Simply add basket4py to any python (especially data science) project. And you will be able to run jupyter notebooks from a virtual vagrant enabled development environment. Of couse you can use basket4py to get an easy start on starting with python and jupyter notebooks.
This project gives you an easy start with python:
- Develop your python scripts within jupyter notebooks
- Use a full blown anaconda stack for data science task
- Visualize you data with
- Matplotlib
- seaborn
- The whole environment is setup within a virtual linux box, so your computer won't be impacted by any installation of the python environment.
- The provisioning is done with chef. So the chef recipes can easily be customized
- Everything is based on virtualbox and vagrant.

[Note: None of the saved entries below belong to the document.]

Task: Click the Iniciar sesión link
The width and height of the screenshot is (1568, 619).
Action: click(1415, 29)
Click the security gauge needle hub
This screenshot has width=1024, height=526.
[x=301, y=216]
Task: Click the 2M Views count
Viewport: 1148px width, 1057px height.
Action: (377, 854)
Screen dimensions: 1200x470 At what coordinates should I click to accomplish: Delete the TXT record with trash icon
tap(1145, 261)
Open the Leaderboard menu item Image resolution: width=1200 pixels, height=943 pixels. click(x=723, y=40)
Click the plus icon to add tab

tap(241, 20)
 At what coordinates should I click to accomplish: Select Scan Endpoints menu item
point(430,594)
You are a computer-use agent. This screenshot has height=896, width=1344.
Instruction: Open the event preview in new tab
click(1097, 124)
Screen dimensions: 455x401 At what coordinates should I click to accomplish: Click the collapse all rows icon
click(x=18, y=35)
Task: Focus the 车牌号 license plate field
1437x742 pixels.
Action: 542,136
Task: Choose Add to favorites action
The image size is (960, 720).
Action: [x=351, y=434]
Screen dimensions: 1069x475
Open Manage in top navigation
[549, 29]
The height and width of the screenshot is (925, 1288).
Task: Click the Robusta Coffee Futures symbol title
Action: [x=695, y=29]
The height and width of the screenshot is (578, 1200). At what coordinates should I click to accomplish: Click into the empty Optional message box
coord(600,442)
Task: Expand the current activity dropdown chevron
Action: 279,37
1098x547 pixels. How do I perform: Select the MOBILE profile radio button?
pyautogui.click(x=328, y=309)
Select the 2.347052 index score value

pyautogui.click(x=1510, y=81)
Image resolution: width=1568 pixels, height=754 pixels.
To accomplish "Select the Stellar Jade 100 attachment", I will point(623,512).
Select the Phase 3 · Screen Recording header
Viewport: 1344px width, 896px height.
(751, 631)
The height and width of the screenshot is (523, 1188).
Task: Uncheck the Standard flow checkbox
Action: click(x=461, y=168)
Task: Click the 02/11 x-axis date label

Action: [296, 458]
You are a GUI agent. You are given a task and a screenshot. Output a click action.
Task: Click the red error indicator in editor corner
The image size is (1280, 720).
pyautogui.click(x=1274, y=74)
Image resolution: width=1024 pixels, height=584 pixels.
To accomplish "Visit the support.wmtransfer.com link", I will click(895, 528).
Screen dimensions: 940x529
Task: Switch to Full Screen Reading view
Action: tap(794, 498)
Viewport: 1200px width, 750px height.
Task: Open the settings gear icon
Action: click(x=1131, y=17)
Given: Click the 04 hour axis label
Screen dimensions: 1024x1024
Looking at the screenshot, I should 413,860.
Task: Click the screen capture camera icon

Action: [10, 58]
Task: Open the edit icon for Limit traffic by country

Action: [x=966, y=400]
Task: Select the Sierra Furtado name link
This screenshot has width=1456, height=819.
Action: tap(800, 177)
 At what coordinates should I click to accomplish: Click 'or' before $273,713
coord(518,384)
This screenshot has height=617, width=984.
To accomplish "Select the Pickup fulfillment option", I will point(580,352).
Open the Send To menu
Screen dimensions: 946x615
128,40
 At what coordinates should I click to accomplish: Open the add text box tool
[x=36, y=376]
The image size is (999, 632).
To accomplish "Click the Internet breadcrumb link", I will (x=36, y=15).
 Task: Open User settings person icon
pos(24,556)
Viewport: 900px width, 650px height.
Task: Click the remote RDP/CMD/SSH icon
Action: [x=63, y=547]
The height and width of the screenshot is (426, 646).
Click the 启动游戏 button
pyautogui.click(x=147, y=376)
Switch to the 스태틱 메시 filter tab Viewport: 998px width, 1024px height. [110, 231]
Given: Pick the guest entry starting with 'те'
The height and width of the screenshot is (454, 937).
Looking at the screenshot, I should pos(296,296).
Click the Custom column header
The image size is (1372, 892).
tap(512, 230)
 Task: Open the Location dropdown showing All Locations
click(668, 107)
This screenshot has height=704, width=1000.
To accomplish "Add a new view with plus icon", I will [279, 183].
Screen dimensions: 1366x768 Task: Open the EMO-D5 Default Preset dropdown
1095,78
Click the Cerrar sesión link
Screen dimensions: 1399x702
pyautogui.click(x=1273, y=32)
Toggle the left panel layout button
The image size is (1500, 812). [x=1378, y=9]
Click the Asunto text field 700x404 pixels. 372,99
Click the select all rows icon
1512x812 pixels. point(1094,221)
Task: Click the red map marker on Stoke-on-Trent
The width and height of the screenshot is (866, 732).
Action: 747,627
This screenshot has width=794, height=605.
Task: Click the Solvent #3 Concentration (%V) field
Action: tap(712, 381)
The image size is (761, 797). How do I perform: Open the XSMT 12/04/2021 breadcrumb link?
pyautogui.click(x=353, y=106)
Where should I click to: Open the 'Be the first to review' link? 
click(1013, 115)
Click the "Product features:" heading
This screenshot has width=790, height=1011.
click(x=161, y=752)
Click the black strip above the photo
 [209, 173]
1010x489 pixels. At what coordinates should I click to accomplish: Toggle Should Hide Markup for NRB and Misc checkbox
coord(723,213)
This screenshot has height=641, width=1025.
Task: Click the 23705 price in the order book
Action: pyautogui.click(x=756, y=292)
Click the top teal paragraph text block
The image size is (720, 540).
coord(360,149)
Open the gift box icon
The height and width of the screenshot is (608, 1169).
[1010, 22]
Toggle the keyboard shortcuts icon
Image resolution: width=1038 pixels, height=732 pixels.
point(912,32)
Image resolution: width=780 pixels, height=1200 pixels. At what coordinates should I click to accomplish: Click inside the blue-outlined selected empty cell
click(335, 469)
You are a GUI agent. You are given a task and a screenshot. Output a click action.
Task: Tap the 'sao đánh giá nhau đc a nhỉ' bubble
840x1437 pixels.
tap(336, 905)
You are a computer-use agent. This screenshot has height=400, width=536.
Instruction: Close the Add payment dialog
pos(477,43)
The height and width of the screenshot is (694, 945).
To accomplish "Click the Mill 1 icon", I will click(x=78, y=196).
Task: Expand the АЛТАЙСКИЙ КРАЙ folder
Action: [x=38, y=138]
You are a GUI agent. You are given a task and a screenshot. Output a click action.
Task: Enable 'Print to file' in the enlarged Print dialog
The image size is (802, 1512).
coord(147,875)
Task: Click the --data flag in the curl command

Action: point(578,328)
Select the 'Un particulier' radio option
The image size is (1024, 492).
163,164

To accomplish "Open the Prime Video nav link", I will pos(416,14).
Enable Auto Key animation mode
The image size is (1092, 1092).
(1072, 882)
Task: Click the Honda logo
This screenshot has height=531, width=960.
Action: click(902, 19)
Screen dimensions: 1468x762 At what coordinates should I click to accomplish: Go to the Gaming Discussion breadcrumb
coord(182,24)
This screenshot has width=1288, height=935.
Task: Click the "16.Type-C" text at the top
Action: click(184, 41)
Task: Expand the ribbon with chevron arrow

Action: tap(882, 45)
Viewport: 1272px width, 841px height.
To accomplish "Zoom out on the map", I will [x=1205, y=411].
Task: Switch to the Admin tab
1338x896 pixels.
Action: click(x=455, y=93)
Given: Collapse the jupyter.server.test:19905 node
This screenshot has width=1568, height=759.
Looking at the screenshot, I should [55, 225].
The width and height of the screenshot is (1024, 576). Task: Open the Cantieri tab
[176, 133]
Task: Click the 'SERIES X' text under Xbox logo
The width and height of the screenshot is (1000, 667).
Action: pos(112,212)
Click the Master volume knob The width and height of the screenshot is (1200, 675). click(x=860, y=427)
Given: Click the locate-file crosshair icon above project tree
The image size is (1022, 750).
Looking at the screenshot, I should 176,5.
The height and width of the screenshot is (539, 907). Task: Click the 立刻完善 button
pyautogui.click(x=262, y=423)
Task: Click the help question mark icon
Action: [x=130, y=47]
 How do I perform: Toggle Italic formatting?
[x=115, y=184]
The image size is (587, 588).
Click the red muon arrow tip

So the whole setup is portable from one computer to the next and works independently from your OS (i.e. it works as well with OSX as with windows)
If you know how to insall programs on a Mac or PC, you should be able to get everything up and running. If not, ask someone to help you.
Follow these simple steps to install everything you need to start programming:
- install virtual box.
- install vargrant.
- Copy the zipfile from Github. And extract it somewhere.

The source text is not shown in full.